He's talking about having a concatenated version of errormessage (i.e. all the error message text in one call), not concatenating it to description. That's why he asked, "Would it be helpful if we had 'errormessage' object attribute for that?" Description and describedBy were never mentioned.

That said, while having this as an object attribute would work, having a potentially long message in an object attribute seems nasty to me.


On 8/09/2016 10:54 PM, Richard Schwerdtfeger wrote:
Alex, you must not NOT concatenate error message to details or describedby relationships. You were given a 5 reasons why this would be a huge problem.
Also aria-errormessage does not take multiple IDs.


Rich Schwerdtfeger

    ----- Original message -----
    From: Alexander Surkov <[email protected]>
    To: James Teh <[email protected]>
    Cc: Richard Schwerdtfeger/Austin/IBM@IBMUS, IAccessible2 mailing
    list <[email protected]>, Brett Lewis
    <[email protected]>, Joanmarie Diggs
    <[email protected]>, Dominic Mazzoni <[email protected]>
    Subject: Re: Agreement on concatenation of aria-describedby and
    aria-errormessage relationships
    Date: Thu, Sep 8, 2016 6:41 AM
    Understood. Would it be helpful if we had 'errormessage' object
    attribute for that? I assume that having both a relation and a
    concatenated string for error message would address needs of all
    consumers.
    On Wed, Sep 7, 2016 at 8:16 PM, James Teh <[email protected]
    <mailto:[email protected]>> wrote:

        To clarify, I'm concerned about aria-errormessage here. For
        aria-details, we wouldn't be trying to report the information
        as one chunk.

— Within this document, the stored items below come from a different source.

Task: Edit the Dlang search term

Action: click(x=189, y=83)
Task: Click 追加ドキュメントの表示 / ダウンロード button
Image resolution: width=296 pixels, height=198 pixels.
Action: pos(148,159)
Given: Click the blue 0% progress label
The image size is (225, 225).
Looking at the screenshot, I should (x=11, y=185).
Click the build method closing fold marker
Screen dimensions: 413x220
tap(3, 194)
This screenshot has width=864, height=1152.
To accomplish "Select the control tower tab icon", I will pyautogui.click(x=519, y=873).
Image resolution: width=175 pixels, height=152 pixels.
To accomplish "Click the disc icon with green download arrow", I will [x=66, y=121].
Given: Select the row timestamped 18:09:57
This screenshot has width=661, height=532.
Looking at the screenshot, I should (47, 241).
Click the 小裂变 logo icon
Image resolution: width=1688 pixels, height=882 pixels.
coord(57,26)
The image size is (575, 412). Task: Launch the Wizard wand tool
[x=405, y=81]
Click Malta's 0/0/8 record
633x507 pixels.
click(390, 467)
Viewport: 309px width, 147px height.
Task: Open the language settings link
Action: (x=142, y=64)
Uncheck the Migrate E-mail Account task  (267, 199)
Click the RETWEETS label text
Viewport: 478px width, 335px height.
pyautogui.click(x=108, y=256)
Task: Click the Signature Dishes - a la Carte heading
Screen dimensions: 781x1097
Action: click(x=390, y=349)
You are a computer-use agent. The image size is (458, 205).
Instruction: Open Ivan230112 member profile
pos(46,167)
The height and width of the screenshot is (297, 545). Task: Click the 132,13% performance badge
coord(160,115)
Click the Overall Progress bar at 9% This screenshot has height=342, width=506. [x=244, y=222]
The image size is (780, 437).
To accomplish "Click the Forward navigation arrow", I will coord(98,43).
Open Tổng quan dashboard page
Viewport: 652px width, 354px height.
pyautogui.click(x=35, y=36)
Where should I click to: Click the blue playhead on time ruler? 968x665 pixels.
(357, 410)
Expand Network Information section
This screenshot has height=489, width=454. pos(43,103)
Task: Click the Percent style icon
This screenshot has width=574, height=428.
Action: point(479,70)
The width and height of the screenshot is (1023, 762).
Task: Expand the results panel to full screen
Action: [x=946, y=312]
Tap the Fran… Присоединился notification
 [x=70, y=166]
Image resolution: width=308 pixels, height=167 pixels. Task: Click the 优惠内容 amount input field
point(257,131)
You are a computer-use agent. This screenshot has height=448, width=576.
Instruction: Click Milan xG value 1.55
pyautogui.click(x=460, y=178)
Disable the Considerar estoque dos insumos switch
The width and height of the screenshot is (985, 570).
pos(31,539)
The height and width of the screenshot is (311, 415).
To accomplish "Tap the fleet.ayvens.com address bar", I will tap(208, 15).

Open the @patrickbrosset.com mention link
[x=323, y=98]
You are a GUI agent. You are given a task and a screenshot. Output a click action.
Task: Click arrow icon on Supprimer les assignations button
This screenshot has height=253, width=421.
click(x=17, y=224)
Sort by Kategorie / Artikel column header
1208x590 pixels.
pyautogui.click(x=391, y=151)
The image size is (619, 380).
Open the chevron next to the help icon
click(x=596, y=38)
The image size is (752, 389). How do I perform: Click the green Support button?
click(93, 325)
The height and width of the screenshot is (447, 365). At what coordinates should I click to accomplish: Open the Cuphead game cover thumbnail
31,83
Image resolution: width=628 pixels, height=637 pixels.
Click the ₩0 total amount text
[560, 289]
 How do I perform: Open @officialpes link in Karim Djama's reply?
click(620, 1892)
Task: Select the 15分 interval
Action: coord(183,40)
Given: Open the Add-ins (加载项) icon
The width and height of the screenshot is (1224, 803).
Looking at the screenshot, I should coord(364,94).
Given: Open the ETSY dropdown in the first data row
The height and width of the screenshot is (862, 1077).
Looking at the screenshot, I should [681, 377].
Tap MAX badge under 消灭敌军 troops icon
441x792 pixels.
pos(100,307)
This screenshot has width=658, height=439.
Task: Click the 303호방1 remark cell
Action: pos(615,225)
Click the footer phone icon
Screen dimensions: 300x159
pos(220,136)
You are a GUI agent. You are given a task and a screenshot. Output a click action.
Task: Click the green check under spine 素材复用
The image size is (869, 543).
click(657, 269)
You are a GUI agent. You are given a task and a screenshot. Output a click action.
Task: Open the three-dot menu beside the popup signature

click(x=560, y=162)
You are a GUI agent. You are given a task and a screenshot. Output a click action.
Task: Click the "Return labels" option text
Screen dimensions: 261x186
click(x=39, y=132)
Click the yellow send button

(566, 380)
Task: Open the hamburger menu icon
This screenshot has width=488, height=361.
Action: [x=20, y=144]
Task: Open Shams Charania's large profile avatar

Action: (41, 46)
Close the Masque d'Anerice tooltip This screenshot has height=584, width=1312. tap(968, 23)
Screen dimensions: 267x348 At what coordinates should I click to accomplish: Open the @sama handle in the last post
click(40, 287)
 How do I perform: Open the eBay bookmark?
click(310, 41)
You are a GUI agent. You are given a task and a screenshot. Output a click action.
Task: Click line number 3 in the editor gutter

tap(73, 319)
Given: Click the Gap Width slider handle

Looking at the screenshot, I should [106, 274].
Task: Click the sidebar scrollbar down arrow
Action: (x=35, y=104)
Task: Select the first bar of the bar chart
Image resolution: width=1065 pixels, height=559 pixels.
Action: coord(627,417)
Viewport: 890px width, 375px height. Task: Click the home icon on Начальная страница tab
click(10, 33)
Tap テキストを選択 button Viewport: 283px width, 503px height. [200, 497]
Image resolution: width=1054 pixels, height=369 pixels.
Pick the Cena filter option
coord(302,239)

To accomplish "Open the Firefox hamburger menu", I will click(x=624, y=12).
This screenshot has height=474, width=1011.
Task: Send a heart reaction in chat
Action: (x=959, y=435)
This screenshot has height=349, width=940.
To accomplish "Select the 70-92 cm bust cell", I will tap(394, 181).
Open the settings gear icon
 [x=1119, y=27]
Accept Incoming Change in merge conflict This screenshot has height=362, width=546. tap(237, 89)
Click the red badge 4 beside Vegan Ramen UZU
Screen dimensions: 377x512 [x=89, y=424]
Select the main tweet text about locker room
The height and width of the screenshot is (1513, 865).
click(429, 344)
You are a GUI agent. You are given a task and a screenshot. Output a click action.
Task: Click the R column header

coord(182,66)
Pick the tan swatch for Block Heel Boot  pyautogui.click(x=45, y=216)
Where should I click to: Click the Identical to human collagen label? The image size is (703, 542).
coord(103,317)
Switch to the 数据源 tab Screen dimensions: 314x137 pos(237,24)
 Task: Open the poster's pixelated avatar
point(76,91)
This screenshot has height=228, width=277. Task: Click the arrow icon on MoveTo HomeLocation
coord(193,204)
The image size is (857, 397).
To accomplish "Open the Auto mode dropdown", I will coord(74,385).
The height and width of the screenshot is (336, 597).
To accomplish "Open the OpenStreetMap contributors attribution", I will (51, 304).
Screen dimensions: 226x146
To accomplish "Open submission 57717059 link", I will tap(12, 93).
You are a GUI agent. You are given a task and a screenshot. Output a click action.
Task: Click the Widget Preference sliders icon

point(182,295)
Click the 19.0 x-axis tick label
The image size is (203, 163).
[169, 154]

Instead, the user would perform a command to
        navigate to the details, at which point they would browse it
        like they browse any other content.

        For aria-errormessage, the use case I'm concerned about is
        when the user focuses an aria-invalid element with
        aria-errormessage. In that case, we need to report the
        aria-errormessage content as one chunk. Because this is focus
        handling, we don't use the buffer for this. There may not even
        be a buffer in this case, since we don't need a buffer in,
        say, an ARIA role="application".


        Jamie
        On 8/09/2016 2:15 AM, Alexander Surkov wrote:
        Shouldn't it be same speed as walking the virtual buffer? I
        assume aria-details may contain complex content, for
        examplePythagorean Theorem from [1], that may be not suitable
        for stringification in general.


        [1] https://www.w3.org/TR/wai-aria-1.1/#aria-details
        <https://www.w3.org/TR/wai-aria-1.1/#aria-details>
        On Tue, Sep 6, 2016 at 11:31 PM, James Teh
        <[email protected] <mailto:[email protected]>> wrote:

            That doesn't solve the need to walk the tree to gather
            the error message, which is the real problem.

            On 7/09/2016 12:21 PM, Richard Schwerdtfeger wrote:
            I think Dominic's suggestion on an interface tester with
            bit flags works well.
            Rich


            Rich Schwerdtfeger

                ----- Original message -----
                From: James Teh <[email protected]>
                <mailto:[email protected]>
                To: Richard Schwerdtfeger/Austin/IBM@IBMUS,
                [email protected]
                <mailto:[email protected]>,
                [email protected]
                <mailto:[email protected]>,
                [email protected] <mailto:[email protected]>
                Cc: [email protected]
                <mailto:[email protected]>
                Subject: Re: Agreement on concatenation of
                aria-describedby and aria-errormessage relationships
                Date: Tue, Sep 6, 2016 7:19 PM

                Fair enough. Thanks for the clear reasoning.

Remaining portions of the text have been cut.